Our opinion has been requested concerning the Agricultural Districts Law (Agriculture and Markets Law, Art. 25-AA; Real Property Tax Law, § 481). The facts are that a large farm has been receiving agricultural assessments on its property for a number of years, but, given some changes in use of portions of the property, the assessor questions the continued exemption eligibility of those portions. For instance, a farm market stand has been built and since enlarged for the retailing of farm products, some of which are not produced on the farm in question. A three acre playground with a hay bale maze as well as a pet-feeding area has also been set aside for children. A four acre corn maze has also been constructed. An admission charge (comparable to local prices for motion picture theater tickets) has been established for touring the maze. At the end of the growing season, however, the corn in the maze area is harvested and sold.
The purpose of Article 25-AA is:
to conserve, protect and encourage the development and improvement of [the State’s] agricultural land for production of food and other agricultural products. It is also the declared policy of the state to conserve and protect agricultural lands as valued natural and ecological resources which provide needed open spaces for clean air sheds, as well as for aesthetic purposes (Agriculture and Markets Law, § 300).

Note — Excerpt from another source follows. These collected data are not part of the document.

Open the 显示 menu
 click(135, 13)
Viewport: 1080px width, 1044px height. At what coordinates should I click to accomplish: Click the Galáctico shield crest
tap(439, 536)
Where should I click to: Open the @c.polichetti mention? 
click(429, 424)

Consistent with such avowed legislative intent, “land used in agricultural production,” which is the property that primarily benefits from the program, is defined as:
not less than ten acres of land used as a single operation in the preceding two years for the production for sale of crops, livestock or livestock products of an average gross sales value of ten thousand dollars or more. . . . Land used in agricultural production shall not include land or portions thereof used for processing or retail merchandising of such crops, livestock or livestock products (Agriculture and Markets Law, § 301(4)).
Based on this definition, it seems clear that the farm market retail area and playground do not qualify for the exemption. Indeed, in 3 Op.Counsel SBEA No. 97, we expressed the opinion that land used for recreational purposes, which is not being used for agricultural production, does not qualify for an agricultural assessment.
The maze area itself presents a novel question in that it does support growing crops and at the same time is used for recreational purposes. Certainly, it is most unlikely that the draftsmen of section 300 quoted above ever contemplated an agricultural amusement center. The automobile and pedestrian traffic attendant to public amusement activities seems antithetical to the stated legislative intent. Yet, corn and hay fit within the statutory definition of “crops, livestock and livestock products” (Agriculture and Markets Law, § 301(2)), corn being specifically mentioned as a “field crop” in paragraph (a) thereof. While we are advised by those with expertise in farming that good agricultural practice would not generally welcome the perambulations of tourists through growing crops, if the corn within the maze is indeed harvested and sold, {1} the corn field would appear to qualify for the exemption. The hay, on the other hand, is presumably grown elsewhere and simply arranged in the children’s playground area, an area which, as discussed above, does not appear to qualify for the exemption.
July 25, 2000
{1} We defer to public health and agricultural officials as to the marketability (and edibility) of such farm products.